#### [Document excerpt]
The first lesson: Encourage Student Participation

We have discussed the advantages of online education compared with face-to-face education in my previous courses. We all agreed that frequent and supportive contacts are salient components in fostering student involvement, motivation, and course completion. If I could go back to face-to-face classes again I would be one of those students who do not ask or answer questions. There are a couple of reasons for this, such as: I don’t want to interrupt the instructor, I don’t want to be laughed at for asking silly questions, I am not sure if I know the answer to the question, and so on and on. But online classes make it easier. Online learning style allows students more time to find out the answer for themselves instead of asking. There is no time constraint to compose your answer, no lecture to interrupt, and no fear of being laughed at. Other than that, it is even easier and more convenient to discuss values and personal concerns in writing than orally. Therefore, through Email or discussion boards, students can receive much needed and prompt individual attention.

The second lesson: Give Prompt Feedback

In order to assess students’ competence, keep them motivated and on task, and generally know how they are progressing, learners need frequent, prompt individual feedback. My class’s weekly reflection is a very good practice to keep everyone on track. Without physical interaction, how to assess and measure student learning becomes even more critical. Therefore, it helps to gauge student participation by discussion board feedback and response. Also, Email, online evaluations, peer reviews and CMS tracking system are most commonly used for this purpose. Computer archiving of students’ records can also help evaluate performance over time and aid in formative assessment.

The third lesson: Build an Online Learning Community

The online teaching and learning environment facilitates many collaborative activities, such as discussions of assignments, group projects, study groups, or peer responses among classmates in different locations and time zones. Such team interactions develop working relationships which form the foundation of an online learning community. If students feel they are part of the community, they are more willing to be motivated, to participate, to contribute, to seek solutions to their problems, and to succeed. This will help learners to understand ideas and concepts beyond the levels that could be attained alone. I still remember the hardest time I had in the beginning of the course. Since I am from China, and this is the first course I took in the US, I discovered a big difference between Eastern and Western education. I am used to the passive learning style. But after a few weeks of observation I tried to express my idea and joined the online discussion group. I found out that it was such a wonderful community to learn from peers and share with each other. It made me very excited about the online learning style. But I also found out that language and cultural background is the major barrier one has to face. Most of my classmates are native speakers of English, and sometimes they have some difficulties understanding my points because of my background and language. So I was trying to learn the native way to express my ideas and that worked. I was happy that I was not only learning my major but also improving my English. I think if you are watching the show from an audience seat, you never can be a good actor. Jump onto the stage, play your role, and you will contribute to the community. This was the best experience I had.


The three lessons all tell us that online education should focus on changing the learning style from passive learning to active learning. Utilizing the above teaching and learning practices, learners are able to be active and responsible participants, connecting new knowledge to past experiences, discussing, analyzing, critiquing and writing about what they are learning, as well as applying it to their life.

#### [Material provided]

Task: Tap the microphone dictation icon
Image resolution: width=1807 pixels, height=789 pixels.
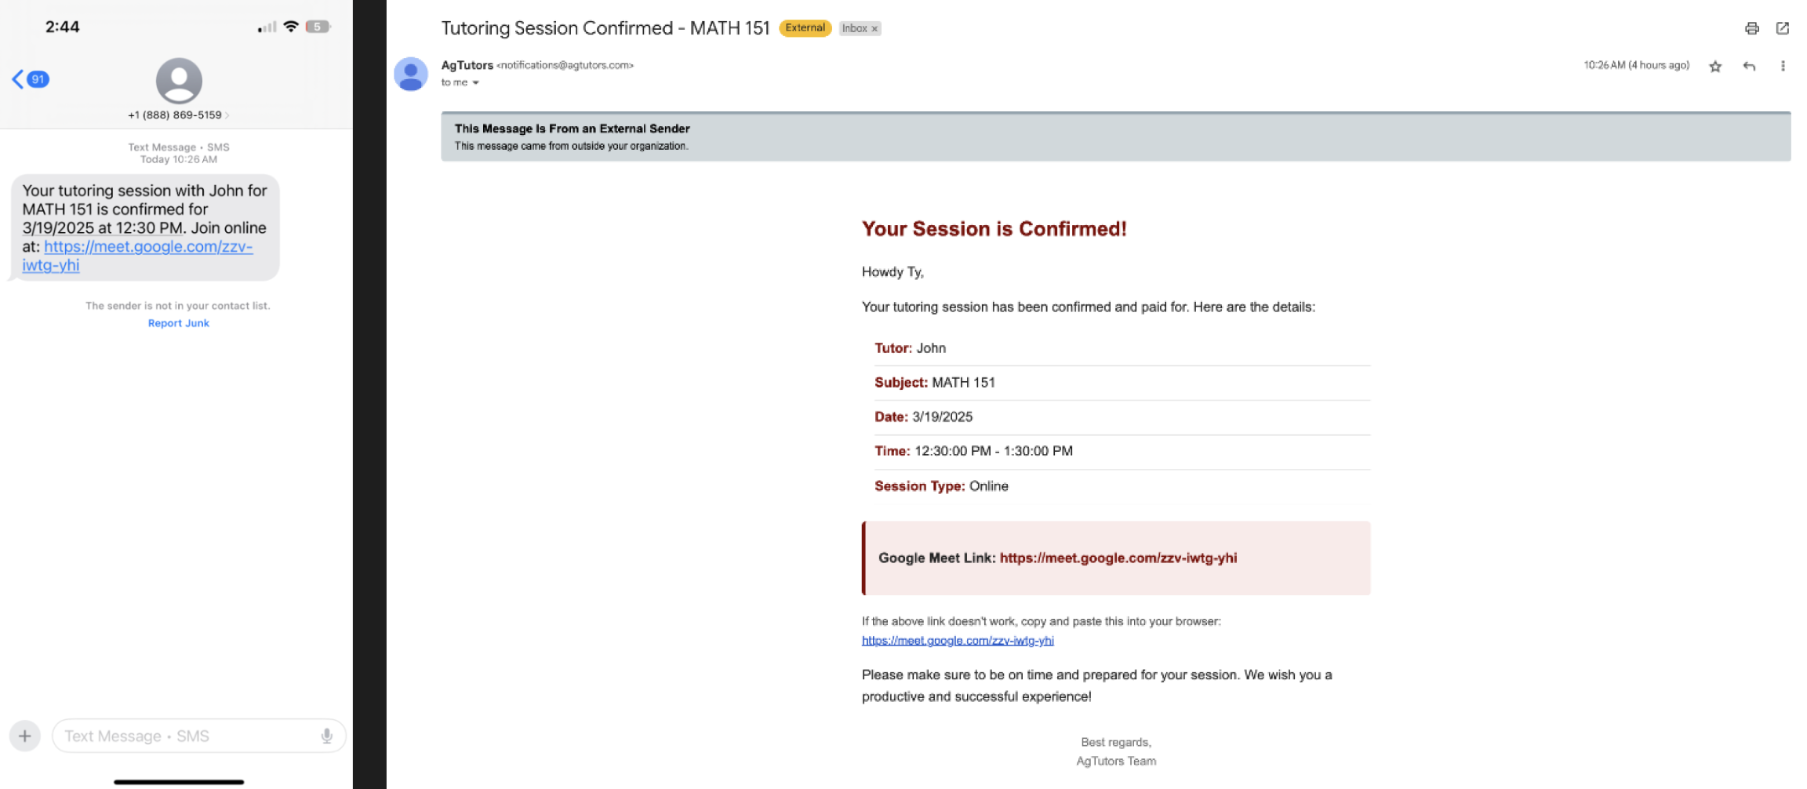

#### [Task to complete]
In the text about online learning lessons, what does the author name as the major barrier one has to face? Base the response solely on the text about online learning lessons, not on the material.

#### [Response to this exercise]
Language and cultural background.